Yup, ini tentang pencapaian pribadi. Tahun  2017 masih super anget, jadi masih layak kalau saya ngomongin soal target  dan pencapaian satu tahun ke depan. Cerita ini berawal dari sharing di salah satu grup penulis, di mana saya menjadi salah satu anggotanya. Grup kami ini memang sangat dinamis. Selain jumlah anggota yang selalu bertambah, pencapaian teman-teman di grup ini juga selalu membuat berdebar. Jadilah anggota junior seperti saya ini sering merasa tertinggal di sana-sini. Tapi kodisi ini sebenarnya malah sangat memotivasi. Ya, asal kita nggak terbawa dengan situasi dan tetap fokus dengan pencapaian pribadi.

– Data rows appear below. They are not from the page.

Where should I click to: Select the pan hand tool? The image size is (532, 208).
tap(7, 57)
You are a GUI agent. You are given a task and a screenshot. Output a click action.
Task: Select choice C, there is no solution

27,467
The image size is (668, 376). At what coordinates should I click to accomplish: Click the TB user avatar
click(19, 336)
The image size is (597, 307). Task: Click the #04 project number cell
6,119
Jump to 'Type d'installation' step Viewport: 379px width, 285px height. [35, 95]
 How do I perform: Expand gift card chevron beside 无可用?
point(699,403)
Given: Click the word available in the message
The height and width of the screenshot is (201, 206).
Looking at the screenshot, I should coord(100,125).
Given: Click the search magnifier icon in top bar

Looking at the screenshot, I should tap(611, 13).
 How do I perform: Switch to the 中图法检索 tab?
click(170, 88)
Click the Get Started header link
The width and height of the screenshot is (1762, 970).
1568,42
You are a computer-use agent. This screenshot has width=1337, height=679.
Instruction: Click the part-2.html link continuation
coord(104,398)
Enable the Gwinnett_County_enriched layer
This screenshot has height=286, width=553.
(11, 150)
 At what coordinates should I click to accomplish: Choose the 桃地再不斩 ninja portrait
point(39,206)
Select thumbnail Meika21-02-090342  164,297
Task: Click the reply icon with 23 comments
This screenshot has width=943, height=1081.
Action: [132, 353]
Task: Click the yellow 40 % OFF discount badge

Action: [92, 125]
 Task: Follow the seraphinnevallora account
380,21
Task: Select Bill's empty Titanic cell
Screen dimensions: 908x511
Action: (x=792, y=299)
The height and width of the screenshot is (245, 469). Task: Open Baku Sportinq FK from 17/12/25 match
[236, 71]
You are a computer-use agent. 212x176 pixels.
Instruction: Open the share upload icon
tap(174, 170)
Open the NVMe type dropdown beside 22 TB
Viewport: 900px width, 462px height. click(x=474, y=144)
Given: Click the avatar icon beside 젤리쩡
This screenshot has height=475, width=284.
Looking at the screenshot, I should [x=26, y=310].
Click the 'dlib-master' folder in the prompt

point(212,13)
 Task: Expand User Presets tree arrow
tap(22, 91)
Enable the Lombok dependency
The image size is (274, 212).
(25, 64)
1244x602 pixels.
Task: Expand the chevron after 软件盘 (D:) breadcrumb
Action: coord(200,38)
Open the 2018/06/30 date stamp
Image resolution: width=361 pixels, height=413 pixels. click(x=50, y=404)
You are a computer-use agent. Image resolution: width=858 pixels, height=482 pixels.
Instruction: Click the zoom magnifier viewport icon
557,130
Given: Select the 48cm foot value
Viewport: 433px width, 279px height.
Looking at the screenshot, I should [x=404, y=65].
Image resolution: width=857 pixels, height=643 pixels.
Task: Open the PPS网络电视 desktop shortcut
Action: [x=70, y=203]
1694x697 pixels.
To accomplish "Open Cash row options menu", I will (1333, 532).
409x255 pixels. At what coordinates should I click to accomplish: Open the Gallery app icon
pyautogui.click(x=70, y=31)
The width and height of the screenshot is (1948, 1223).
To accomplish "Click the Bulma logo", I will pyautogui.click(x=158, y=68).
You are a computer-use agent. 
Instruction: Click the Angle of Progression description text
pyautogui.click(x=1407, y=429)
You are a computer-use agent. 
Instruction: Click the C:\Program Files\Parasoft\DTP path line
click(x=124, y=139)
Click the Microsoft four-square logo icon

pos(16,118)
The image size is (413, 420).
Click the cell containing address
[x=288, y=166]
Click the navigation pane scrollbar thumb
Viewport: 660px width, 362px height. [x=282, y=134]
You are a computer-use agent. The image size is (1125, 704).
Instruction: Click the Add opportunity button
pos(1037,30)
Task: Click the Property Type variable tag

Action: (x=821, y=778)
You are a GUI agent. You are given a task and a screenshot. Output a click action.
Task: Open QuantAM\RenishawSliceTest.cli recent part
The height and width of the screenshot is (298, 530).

Rumput tetangga memang selalu lebih hijau, wajar, begitulah manusia. Yang penting, jangan lupa ‘menyirami rumput’ di pekarangan sendiri sendiri. Jangan karena terlalu fokus dengan target dan pencapaian orang lain, kita malah lupa dengan pencapaian pribadi. Begitulah yang sedang saya tekankan pada diri sendiri.Bayangkan saja, teman-teman di grup saya ini luar biasa pencapaiannya. Ada yang sudah menerbitkan beberapa buku, rutin ngeblog dan nggak sepi job, ada yang hampir tiap bulan menang challenge penulisan, ada juga yang super duper produktif menghasilkan karya. Misalnya nih, dalam satu hari, salah satu teman saya di grup penulis Emakpintar.asia bisa menulis 15 judul dengan jumlah kata sekitar 500 setiap judulnya. Itu pun masih ditambah menulis di komunitas lain, dan menyelesaikan novel fiksinya. WOW, banget kan? Saya saja sampai mau pengsan dengernya. Sudah gitu, beliau ini masih mendampingi homeschooling anaknya. Bisa kalian bayangkan betapa bapernya saya. Hiks.. Hiks *lemes*

Sebelum ini saja, saya sudah lumayan baper sama teman-teman di grup yang lain. Yang begitu telaten membuat sendiri mainan dan media belajar anaknya. Ada juga yang aktif sebagai volunteer di kegiatan pemberdayaan wanita, meskipun masih sambil momong tiga anak tanpa ART pula. Ahh.. Kalau saya sebutkan semua yang ada malah kebaperan saya meningkat tajam. Malah nggak fokus dan dapat solusi dengan pencapaian saya sendiri.Harus diakui, tingkat keterlibatan perempuan dalam ranah publik dan domestik memang tidak bisa disepelekan. Perempuan selalu saja menemukan cara bagi dirinya untuk berkembang dan memberikan kontribusi, meskipun istilah keterbatasan sering kali disandangkan baginya. Sayangnya, masih banyak perempuan, termasuk juga saya, yang sering terfokus dengan kondisi yang dilihatnya (orang lain), bukan kondisi yang sedang dihadapinya. Ya, nggak usah nyalahin sosial media lah kalau cuman mau bilang gara-gara mupeng liat instagram tetangga. Intinya bagaimana kita mengenali kemampuan diri, kemauan dan realistis dengan keadaan.Kondisi ini juga kali ya, yang sering menjadi ‘penyakit’ di  dalam rumah tangga. Si Ibu maunya ABC, lha padahal masih ada D sampai Z yang nggak bisa dibiarkan begitu saja. Akhirnya kondisi rumah tangga tidak stabil. Ya kalau bisa saling menyadari lalu bekerja sama sih, it‘s okay. Yang namanya berkeluarga pasti ada pasang surutnya. Kalau kekeuh sama idealisme masing-masing? Ini yang bisa jadi bahaya.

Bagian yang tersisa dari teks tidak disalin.